If you have any questions about your coverage please contact us contact@atvivo.com.

FAQ Billing:

We want to make sure billing is transparent and the billing process is as simple as possible. Here are answers to some of the most common questions:

Why did I receive a bill from ATVIVO?

The invoice you received is for laboratory services provided by ATVIVO, ordered by your physician. This invoice is for laboratory testing fees only and is separate from any bill you may have received from your physician and/or paid at your physician’s office. The bill typically includes charges for deductibles, insurance co-payments or those services not covered by your insurance provider. Please review your insurance policy for more information about your coverage.

If it appears that you do not have insurance coverage, or if the information provided to ATVIVO was incomplete or inaccurate, we will ask that you provide additional information. We will gladly resubmit any claim to your insurer once we have the new information. Because we work through your insurance provider, it may take several months after the date of service before you receive our bill.

Why didn’t insurance pay for the tests?

Your insurance carrier should send you an Explanation of Benefits (EOB) that explains in detail the services that were either paid or denied. You may also find this information on the invoice. If you need additional information you should contact your insurance carrier directly to determine the reason(s) why your insurance company did not pay your bill.

A few reasons you may have received an invoice include, but are not limited to, the following:

  • Insurance information was not received, or the wrong insurance information was received on your test order
  • The insurance carrier processed the claim and denied payment
  • The insurance carrier processed the claim and applied the balance to your co-pay or deductible
  • The insurance carrier did not respond to the claim.
Do you accept secondary or supplemental insurance?

ATVIVO will submit requests to secondary or supplemental insurers in order to maximize the benefits to which you are entitled.
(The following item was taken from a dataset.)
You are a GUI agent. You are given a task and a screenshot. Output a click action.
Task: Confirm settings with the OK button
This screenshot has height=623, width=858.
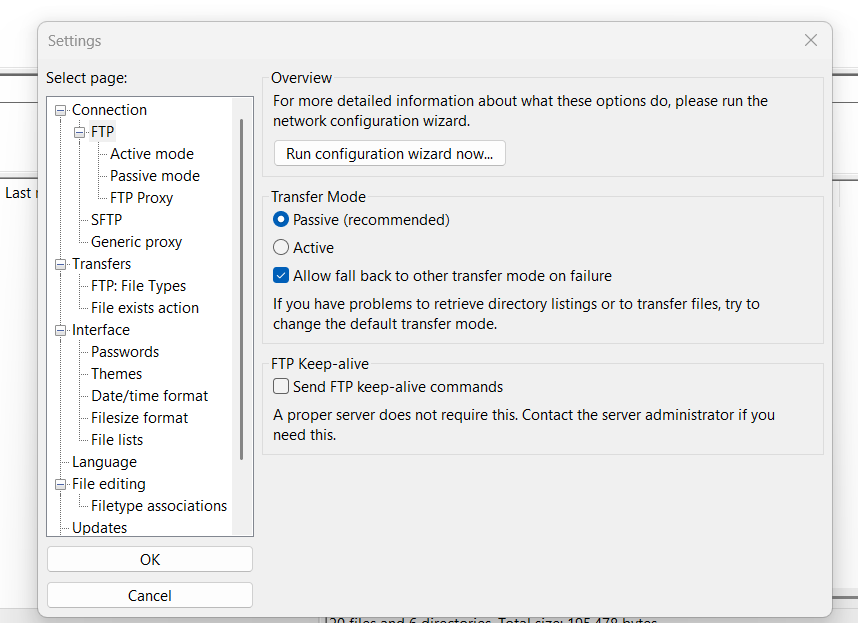pos(149,559)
Please make sure that you fill out the secondary insurance portion on your medical forms.

What is an Explanation of Benefits?

Each time we bill your insurer for laboratory services provided on behalf of you or a covered dependent, the insurer will send you an Explanation of Benefits. The Explanation of Benefits explains how much the insurer will pay, along with an estimate of your financial responsibility. Since the Explanation of Benefits is not a bill, you should only pay ATVIVO when you receive a bill directly from us.

My insurance company send me a check, what should I do?

Please make sure you endorse the back of the check and send to ATVIVO with a copy of the Explanation of Benefits (EOB)

How to I change my insurance information?

You can provide your insurance information directly to ATVIVO by clicking here to contact Customer Service or here to manage your account. Please be sure that the information provided is accurate and complete. Inaccurate or incomplete information may result in a delay or denial of payment by your insurance carrier. You can also mail or fax a copy of the front and back of your insurance card to the correspondence address or fax number listed on your invoice.

What is an Advanced Beneficiary Notice and why is required for certain tests?

An Advanced Beneficiary Notice (ABN) is a requirement by Medicare. The purpose of the ABN is to help patients make an informed choice about whether or not they want to receive certain laboratory tests that have a likelihood of being denied for payment by Medicare. The Medicare program pays for services only if it determines that the services are reasonable and necessary. Medicare deems some tests as medically necessary only if the patient has certain medical conditions, symptoms, or diseases. Medicare calls these tests Limited Coverage Tests. If the patient chooses to have the Limited Coverage tests performed, the patient will have financial responsibility for the testing if Medicare denies payment.